Longtime Oscar watchers say some particularly aggrieved academy members might abstain from voting this year or sit out the ceremony, which will be hosted by comedian Chris Rock, as a form of quiet protest.

“I’ve heard several say they’re not going,” one academy member told the Times. “I don’t want to go. I don’t want to be in the room when Chris Rock tries to be funny about something that is not funny.”

But as difficult to navigate and contentious as it has been at times, many in Hollywood — this year’s nominees included — think this year’s #OscarsSoWhite firestorm ultimately has been both healthy and necessary.

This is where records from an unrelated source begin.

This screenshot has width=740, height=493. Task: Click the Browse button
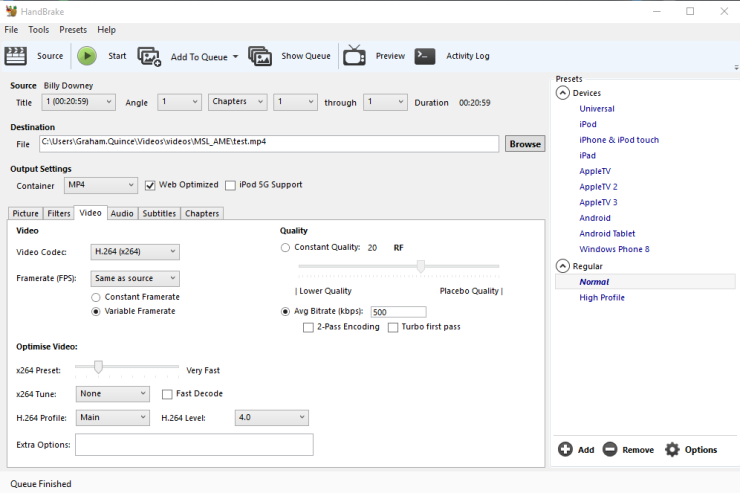525,144
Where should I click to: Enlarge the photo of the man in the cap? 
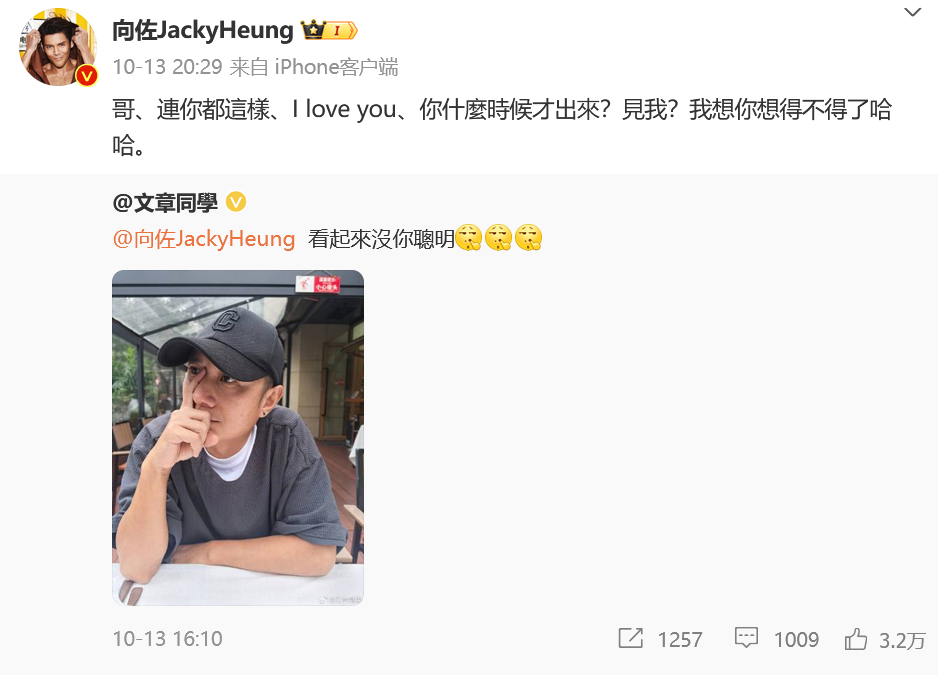click(238, 438)
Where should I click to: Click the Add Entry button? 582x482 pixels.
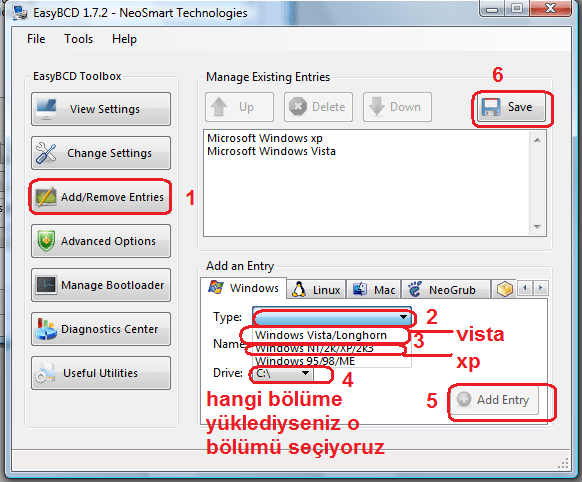(494, 400)
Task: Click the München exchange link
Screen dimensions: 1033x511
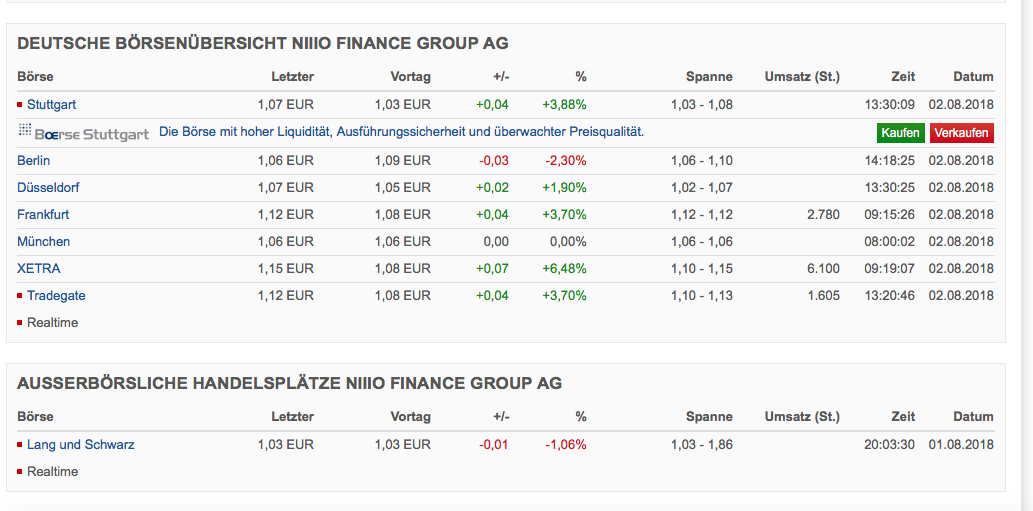Action: click(43, 241)
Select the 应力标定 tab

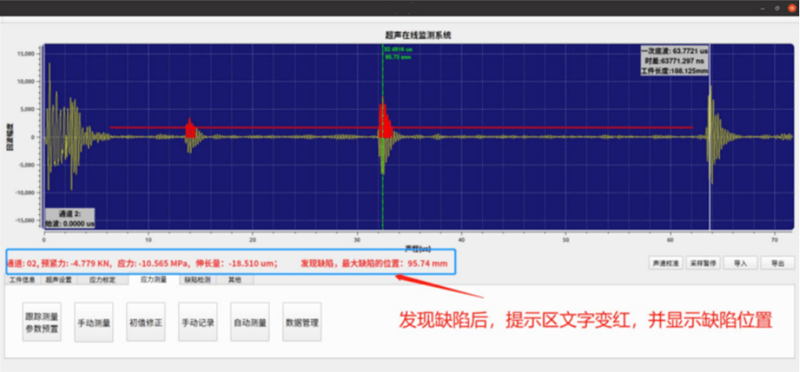(x=103, y=280)
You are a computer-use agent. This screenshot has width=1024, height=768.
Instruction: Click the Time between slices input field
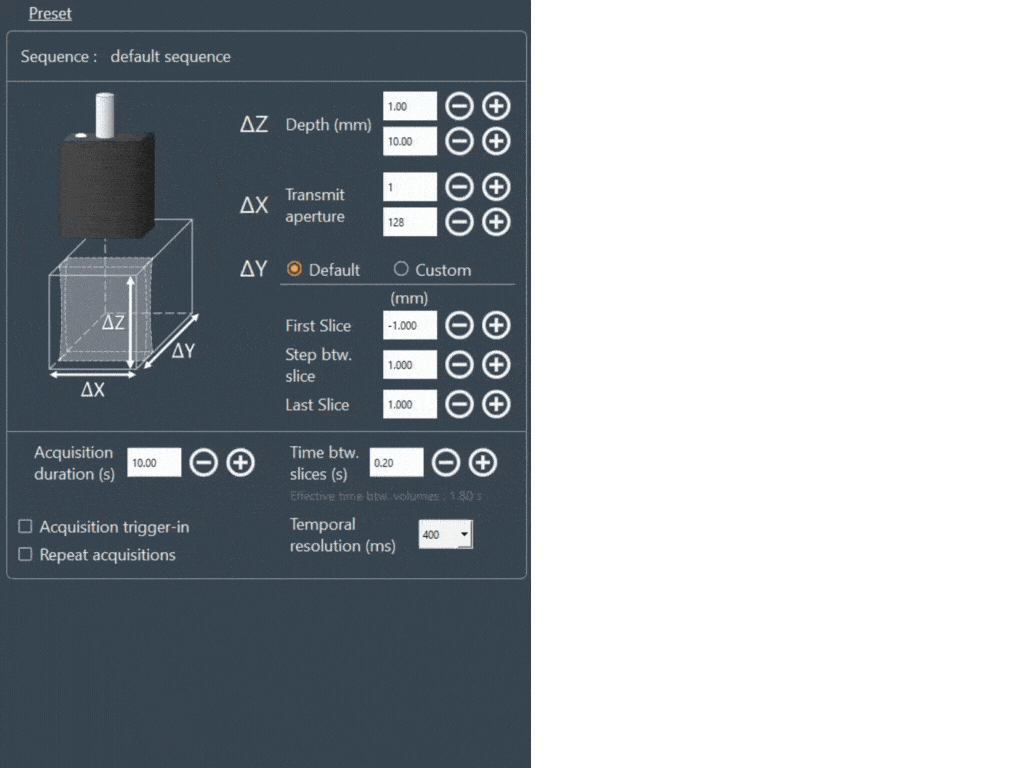click(x=396, y=462)
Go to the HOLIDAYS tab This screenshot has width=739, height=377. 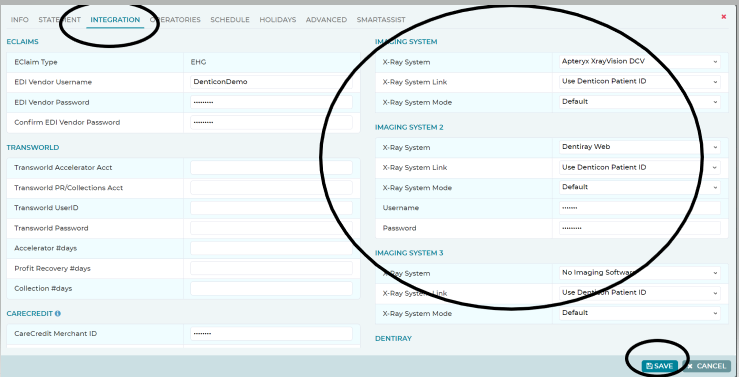[x=278, y=20]
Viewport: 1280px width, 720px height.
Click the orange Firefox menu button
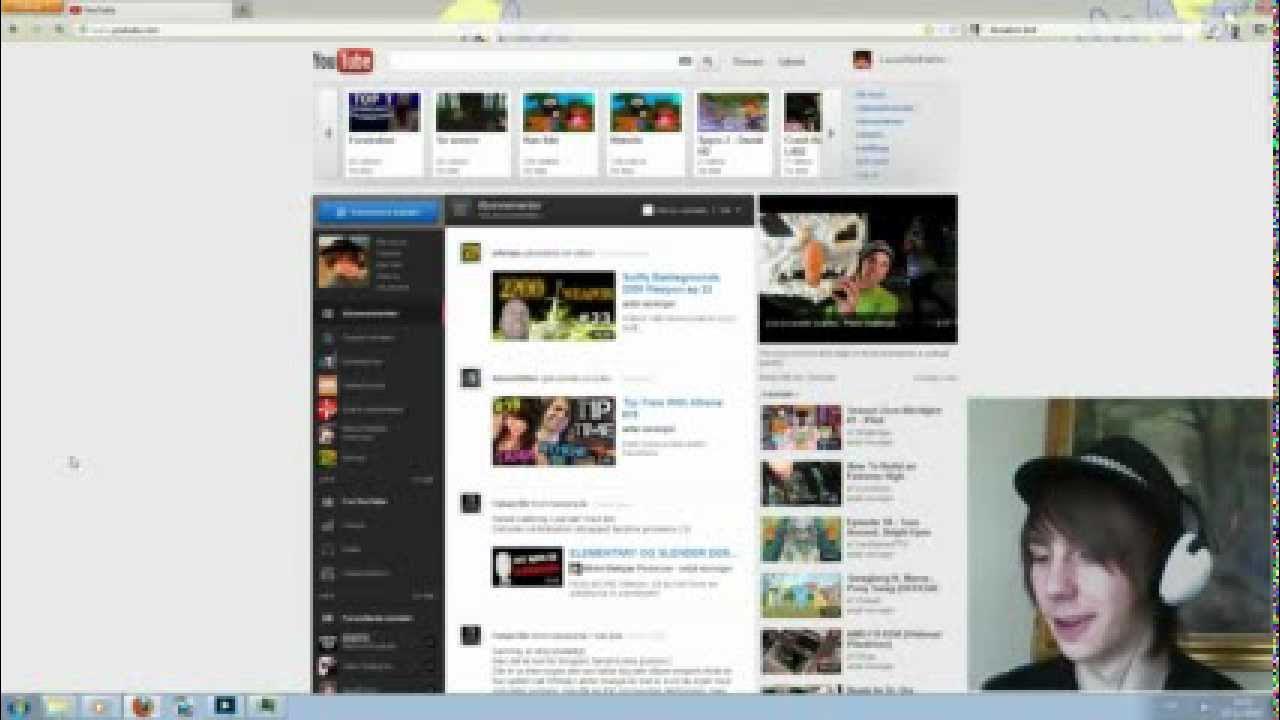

“I think when it started off, it was a little charged,” Tom McCarthy, director of best-picture nominee “Spotlight,” told the Times at the Directors Guild Awards. “Now I think it’s come into focus a little bit, and we’re saying, ‘Yeah, we’ve got to make changes. We all know that. What can each of us individually do, and how do we own that?’ It shouldn’t be a negative thing. It should be a positive thing.”

AS TONIGHT’S telecast draws closer, the conversation surrounding the awards race has inevitably started to shift toward prognostication of winners and losers. There are, after all, office Oscar pools to be entered, and the fact is, unlike in many past years, there is quite a bit of uncertainty about the eventual outcome at least for the biggest prize, best picture, with most seeing a three-way race among “Spotlight,” “The Revenant” and “The Big Short.”

Still, when Rock takes the stage at the Dolby Theatre, the #OscarsSoWhite controversy is certain to be on the minds of those both inside the room and watching at home. “Normally, the Oscars are just the Oscars,” said Todd Boyd, professor of cinema and media studies at the USC School of Cinematic Arts. “But this year they have come to stand in for this larger debate about race in society.”

How exactly Rock will wade into that debate is anyone’s guess. But as a stand-up comic, actor and filmmaker, tackling the elephant in the room head-on has long been his stock in trade.

“I think Chris is the perfect host for this year,” said one awards consultant. “Hopefully, that energy and that irreverence that he brings will kick things off, and everyone will enjoy the show for the celebration of achievement in film it really is and not worry about ‘Are we being politically correct?’ If those first 20 minutes are cooking, we’ll all be fine.”